According to survivors, there were four rays of light on that dark deck. Four chaplains: Lt. George L. Fox, Methodist; Lt. Alexander D. Goode, Jewish; Lt. John P. Washington, Roman Catholic; and Lt. Clark V. Poling, Dutch Reformed moved quickly and quietly among the men, calming them and directing them to lifeboats. They prayed aloud for the dying and encouraged the living.
Petty Officer John J. Mahoney tried to go back to his cabin for gloves, but Rabbi Goode stopped him. Goode answered. “Never mind, I have two pairs.” The rabbi pressed his own gloves into the young man’s hands. Later, in safety, Mahoney realized that Rabbi Goode didn’t have two pairs of gloves. The rabbi had already decided that he was unlikely to leave the Dorchester.
The chaplains opened a locker on deck and began distributing life jackets to those who had left theirs below. When all the jackets were given out, they removed their own and handed them out, too. The chaplains did not inquire whether the next man in line was a believer, much less was he someone of their own faith; rather, the chaplains simply gave the life-saving gear to the next person in need.
The Dorchester sank that night, with only 240 survivors out of the 902 souls aboard. Survivors report hearing the chaplains on the deck of the ship, singing together to the very end.
On Dec. 19, 1944, the Purple Heart and the Distinguished Service Cross were awarded posthumously to each of the four chaplains. Congress attempted to confer the Medal of Honor on them, but could not do so because of the strict requirement that it be given for “courage under fire.” Instead, the Congress issued a special “Four Chaplains Medal” for them and them only.
The four chaplains served together and with a common purpose. Their story caught the imagination of the nation, since at that time the majority of Americans did not think of Jews and Catholics in the same way they thought about white Protestant ministers. Before this time, Jews in the United States were generally regarded as non-white foreigners, no matter their place of birth. This event was a crucial step on the road to change in U.S. interfaith relations.

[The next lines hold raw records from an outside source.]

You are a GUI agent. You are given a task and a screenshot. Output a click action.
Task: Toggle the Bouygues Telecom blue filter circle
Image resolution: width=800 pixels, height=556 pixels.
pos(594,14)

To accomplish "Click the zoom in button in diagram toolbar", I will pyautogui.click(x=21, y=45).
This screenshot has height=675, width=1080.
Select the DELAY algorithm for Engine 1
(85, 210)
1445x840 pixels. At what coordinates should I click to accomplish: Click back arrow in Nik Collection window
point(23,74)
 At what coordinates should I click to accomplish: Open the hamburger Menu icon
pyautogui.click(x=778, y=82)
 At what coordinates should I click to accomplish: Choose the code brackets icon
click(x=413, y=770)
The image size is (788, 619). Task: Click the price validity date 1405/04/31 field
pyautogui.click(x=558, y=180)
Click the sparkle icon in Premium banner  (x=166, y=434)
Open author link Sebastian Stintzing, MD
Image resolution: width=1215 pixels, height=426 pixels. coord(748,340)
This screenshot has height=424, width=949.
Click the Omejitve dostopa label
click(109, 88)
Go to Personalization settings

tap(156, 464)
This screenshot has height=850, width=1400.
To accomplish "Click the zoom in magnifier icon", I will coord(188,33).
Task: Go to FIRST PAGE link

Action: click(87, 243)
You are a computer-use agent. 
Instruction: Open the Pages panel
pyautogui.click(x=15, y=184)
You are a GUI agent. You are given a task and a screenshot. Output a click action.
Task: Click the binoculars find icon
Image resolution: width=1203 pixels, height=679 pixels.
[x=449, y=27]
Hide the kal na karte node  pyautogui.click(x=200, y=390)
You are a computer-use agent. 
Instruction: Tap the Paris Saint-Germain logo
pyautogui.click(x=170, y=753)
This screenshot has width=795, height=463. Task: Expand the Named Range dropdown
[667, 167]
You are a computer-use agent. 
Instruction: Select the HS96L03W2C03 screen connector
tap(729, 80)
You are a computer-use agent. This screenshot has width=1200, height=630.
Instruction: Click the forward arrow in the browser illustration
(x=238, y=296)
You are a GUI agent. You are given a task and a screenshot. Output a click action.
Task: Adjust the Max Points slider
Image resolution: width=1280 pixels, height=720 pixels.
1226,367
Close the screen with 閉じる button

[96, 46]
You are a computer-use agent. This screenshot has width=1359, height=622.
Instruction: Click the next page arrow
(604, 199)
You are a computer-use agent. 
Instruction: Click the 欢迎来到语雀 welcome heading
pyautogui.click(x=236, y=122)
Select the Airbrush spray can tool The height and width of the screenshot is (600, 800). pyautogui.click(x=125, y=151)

As one of my teachers (I wish I could remember which!) pointed out to me, before the Four Chaplains one did not hear the phrase “Judeo-Christian” in American discourse. While I admit to mixed feelings about the ways to which that phrase is used (often ignoring real and important distinctions between Jewish and Christian belief) I can never forget that underneath it lies a conviction that we have essential ties.
I look forward to the day when the essential ties among all people of good will are appreciated and celebrated: when no religion is seen as lesser, when no one is “white” because everyone is truly equal. Then, and only then, will the legacy of the Four Chaplains bear its true fruit.